━━ Dataset content

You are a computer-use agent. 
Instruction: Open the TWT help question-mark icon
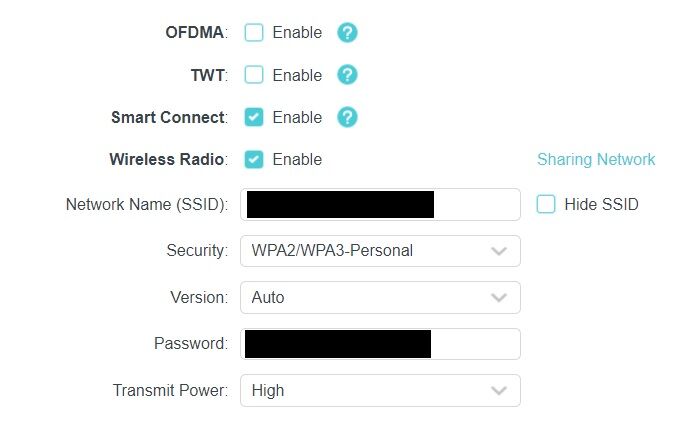tap(347, 75)

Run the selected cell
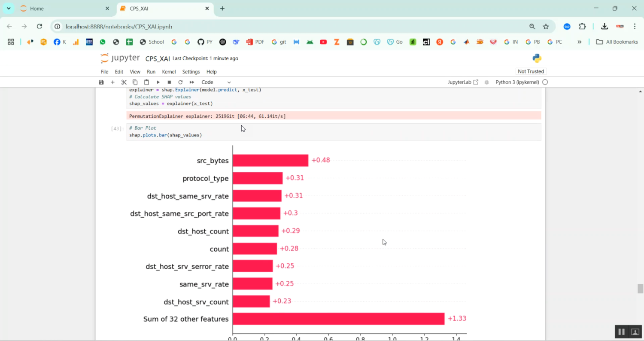158,82
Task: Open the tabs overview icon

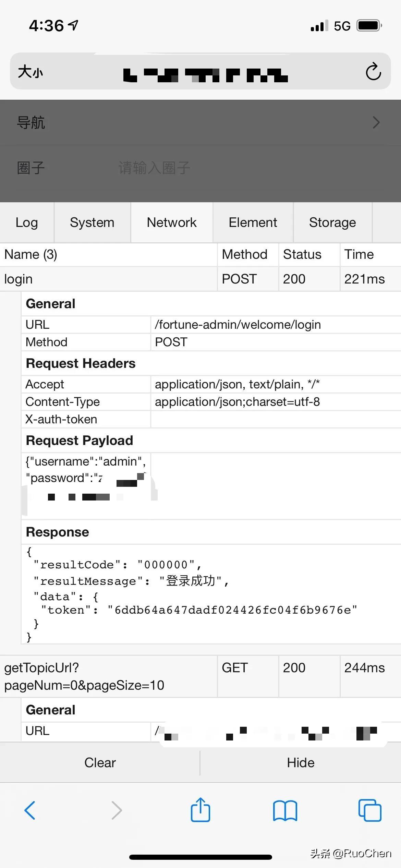Action: tap(369, 811)
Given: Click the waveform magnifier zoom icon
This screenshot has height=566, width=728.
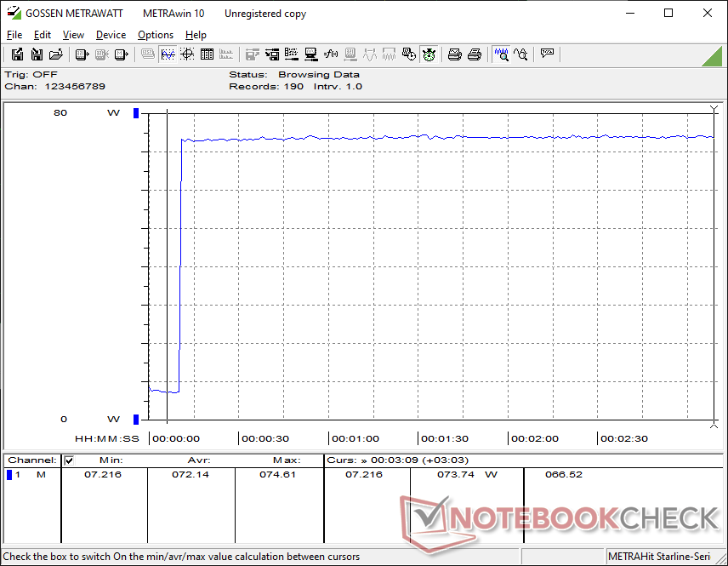Looking at the screenshot, I should pyautogui.click(x=501, y=54).
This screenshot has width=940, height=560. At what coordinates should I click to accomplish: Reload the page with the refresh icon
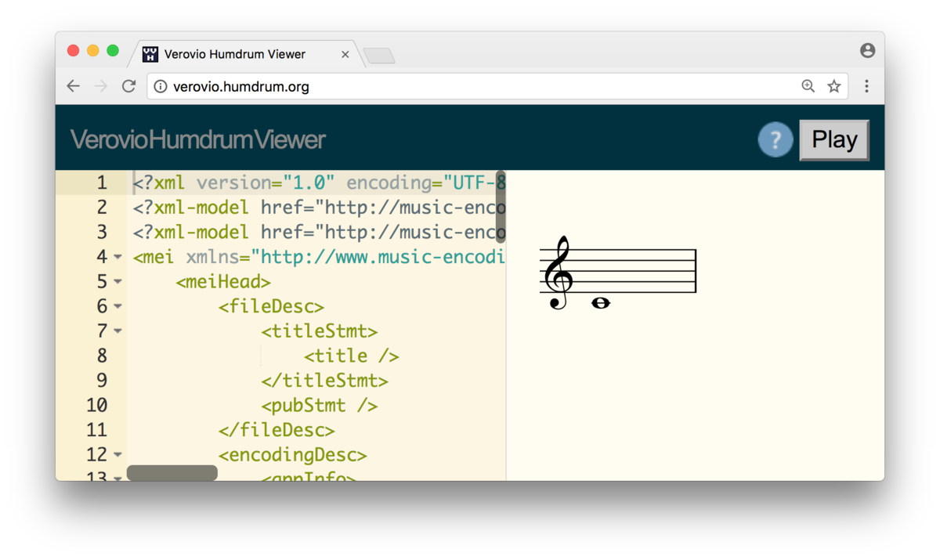(129, 86)
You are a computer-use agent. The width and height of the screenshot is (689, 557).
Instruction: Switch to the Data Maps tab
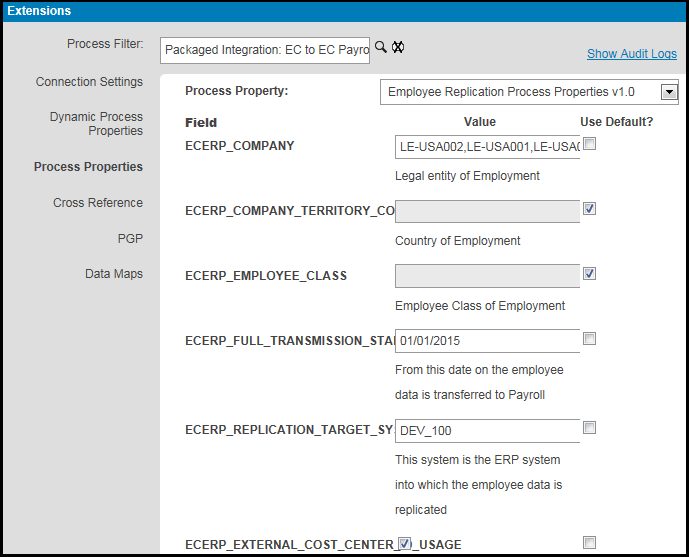(x=114, y=274)
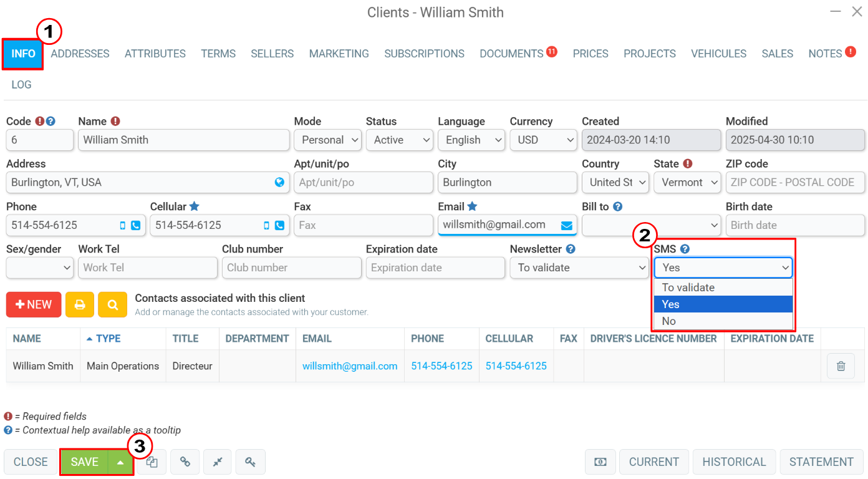This screenshot has height=479, width=868.
Task: Open the print icon in contacts section
Action: 80,304
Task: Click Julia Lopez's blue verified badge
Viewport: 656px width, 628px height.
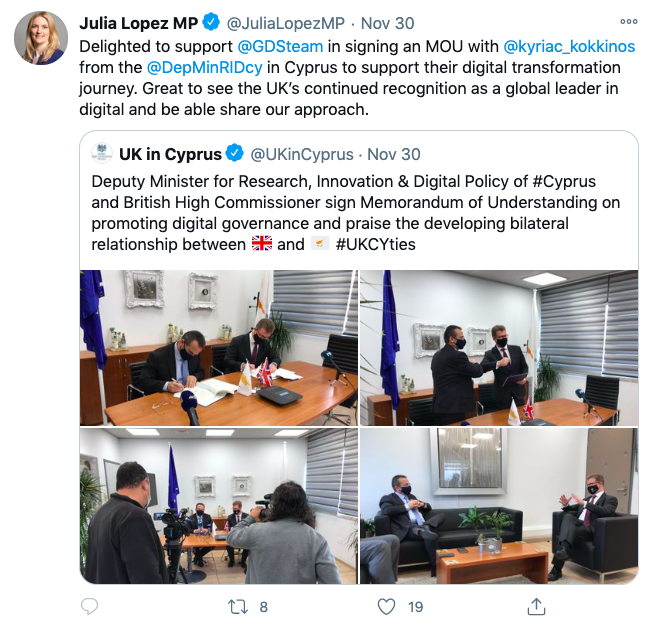Action: point(211,23)
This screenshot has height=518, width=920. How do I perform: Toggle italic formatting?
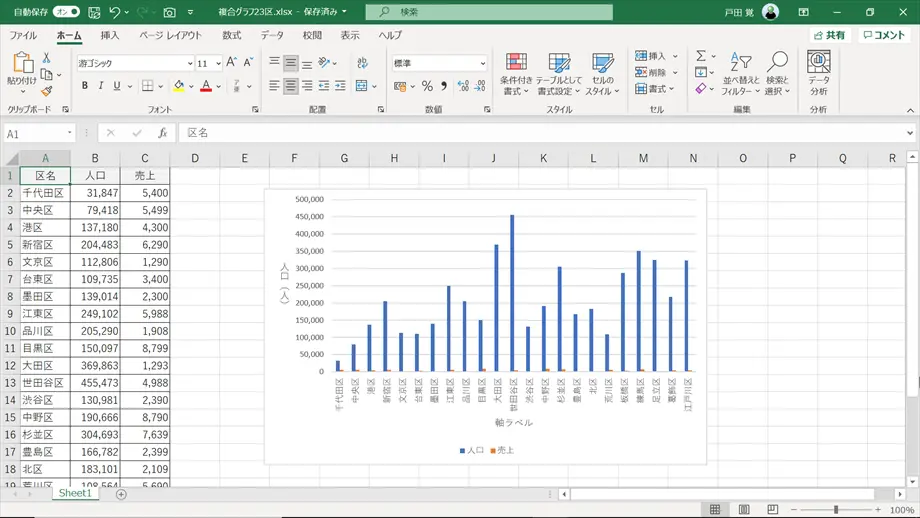click(x=101, y=86)
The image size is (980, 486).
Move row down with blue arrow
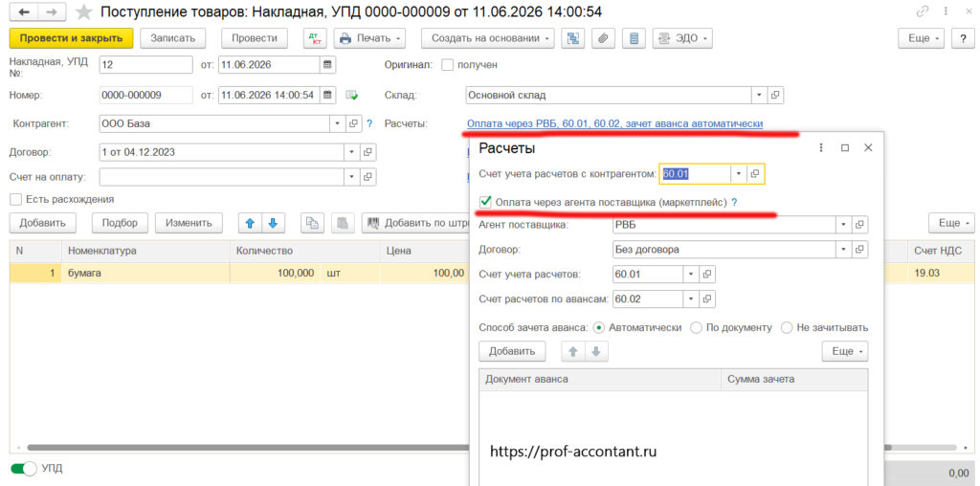pos(273,223)
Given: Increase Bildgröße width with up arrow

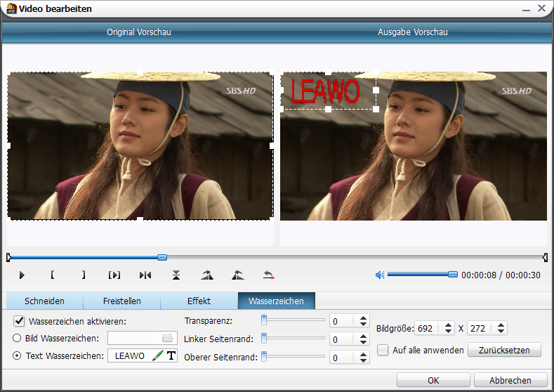Looking at the screenshot, I should (449, 325).
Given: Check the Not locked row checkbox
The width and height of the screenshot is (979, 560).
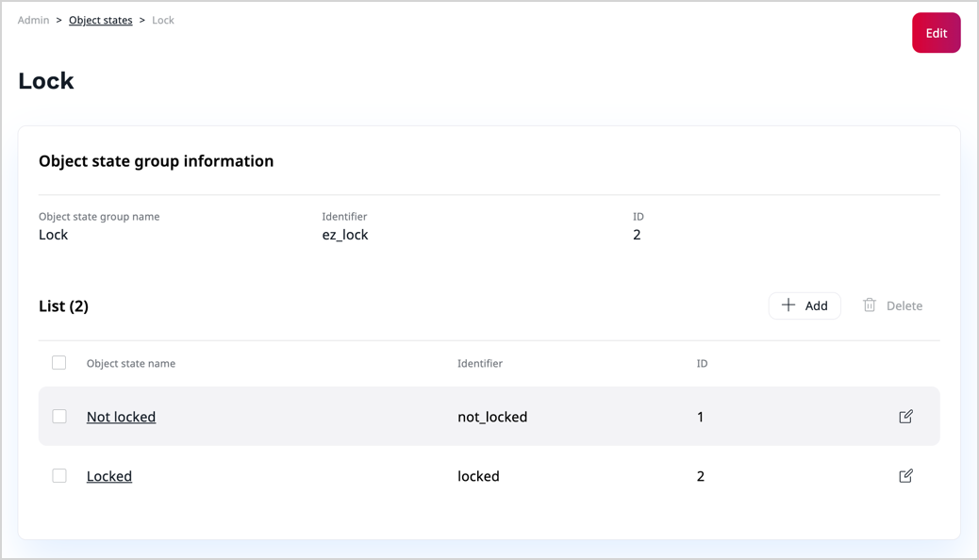Looking at the screenshot, I should [59, 417].
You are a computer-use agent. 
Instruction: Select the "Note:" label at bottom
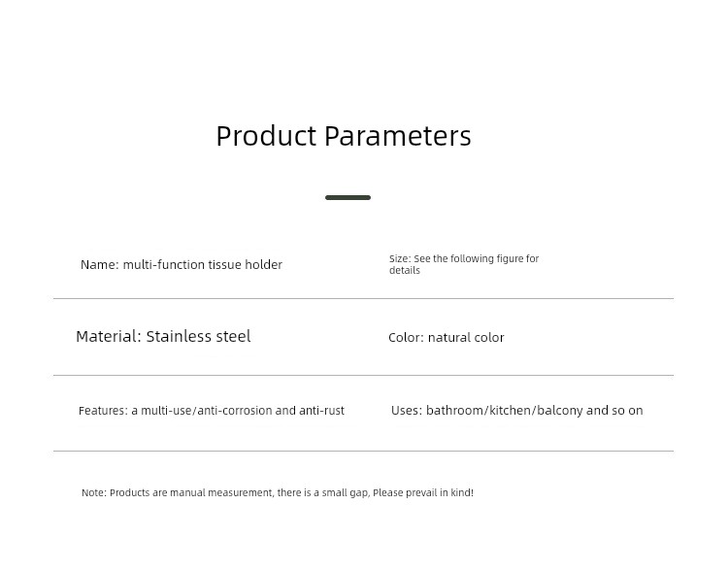pos(94,493)
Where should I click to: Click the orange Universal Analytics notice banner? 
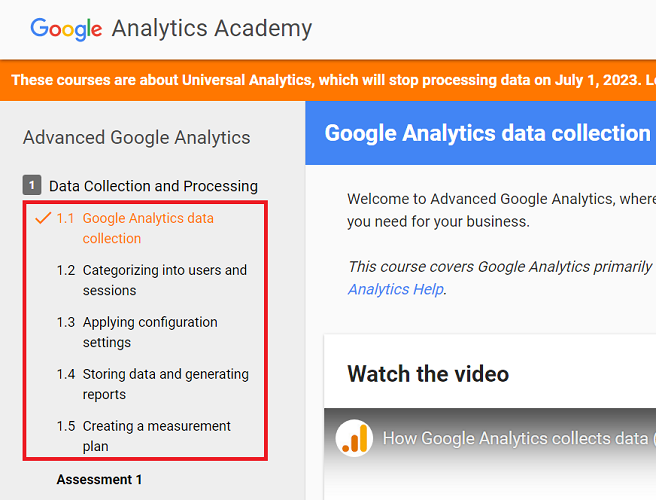click(x=328, y=79)
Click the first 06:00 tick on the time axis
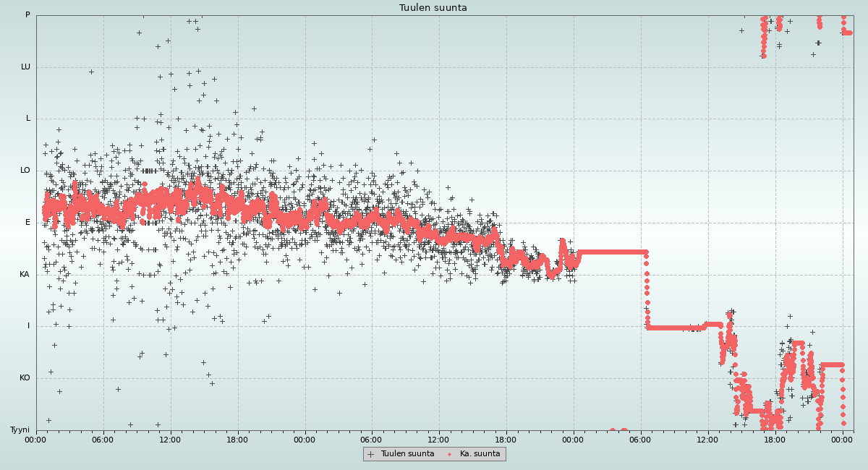Viewport: 868px width, 470px height. pyautogui.click(x=103, y=440)
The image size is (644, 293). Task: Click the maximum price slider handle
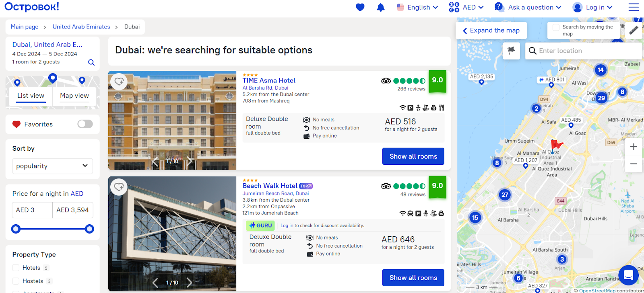90,229
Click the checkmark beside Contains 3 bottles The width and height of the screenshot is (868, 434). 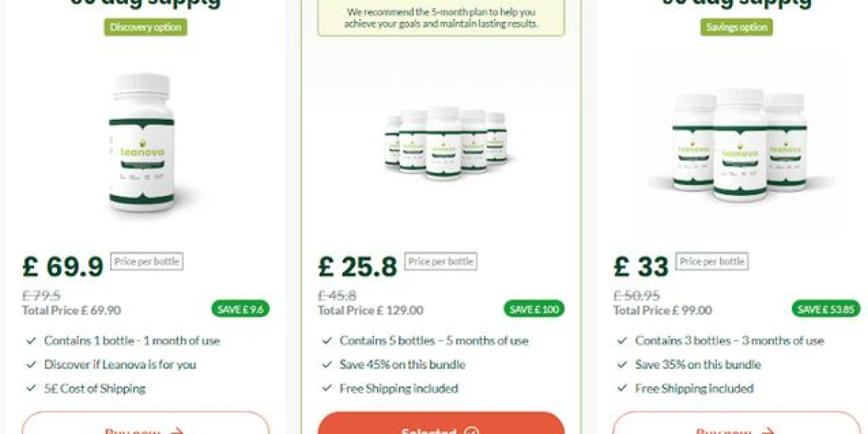(x=621, y=340)
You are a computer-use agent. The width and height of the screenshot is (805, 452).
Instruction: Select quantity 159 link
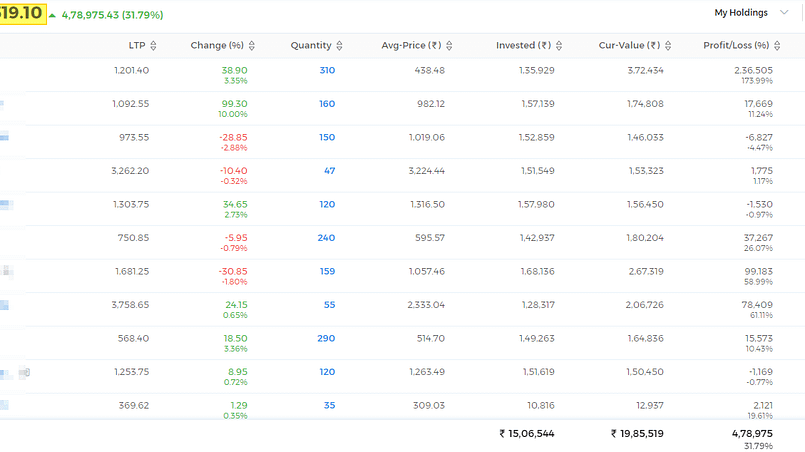[328, 271]
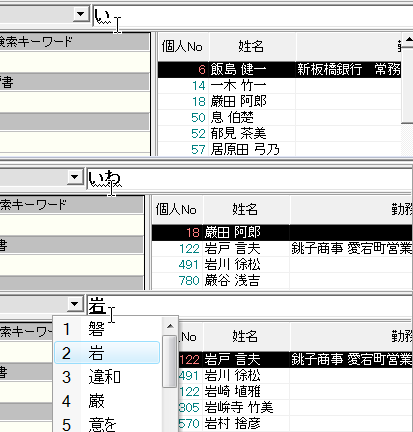This screenshot has height=432, width=413.
Task: Select row 57 居原田 弓乃
Action: [x=279, y=149]
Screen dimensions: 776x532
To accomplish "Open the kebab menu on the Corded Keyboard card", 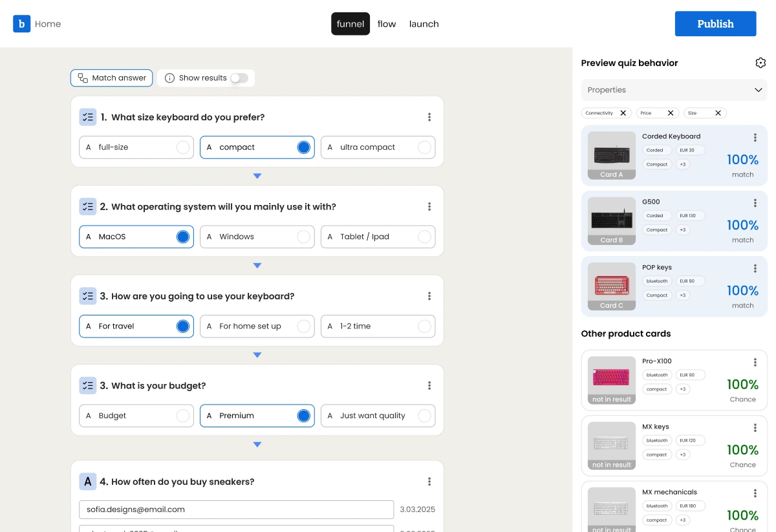I will 755,137.
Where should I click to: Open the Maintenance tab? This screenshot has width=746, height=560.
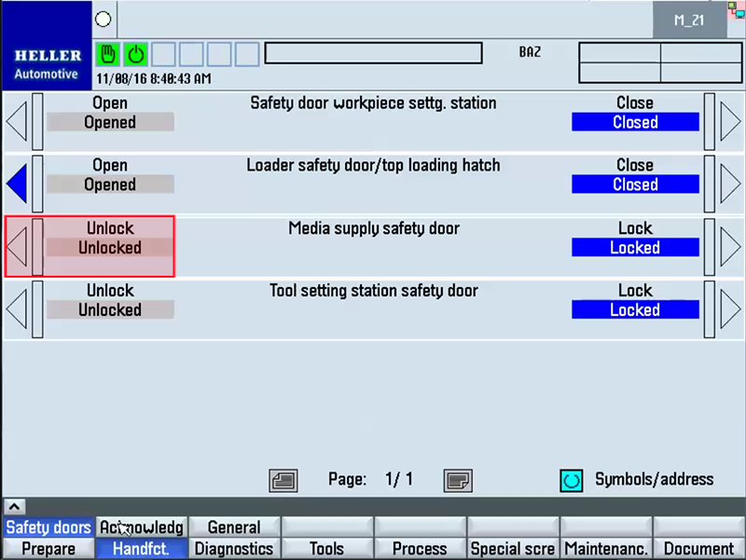606,549
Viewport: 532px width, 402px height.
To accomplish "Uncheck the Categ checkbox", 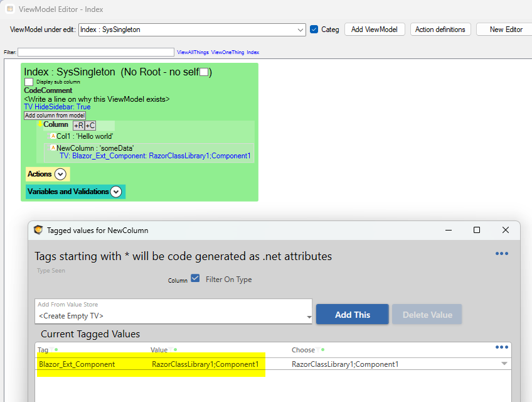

━━━━

= Exercise brief =
When a line in the data above contains the string "computer", copy that line.

= Output of the task =
You are a computer-use agent. 
You are a computer-use agent. The width and height of the screenshot is (689, 557).
You are a computer-use agent. 
You are a computer-use agent. The width and height of the screenshot is (805, 452).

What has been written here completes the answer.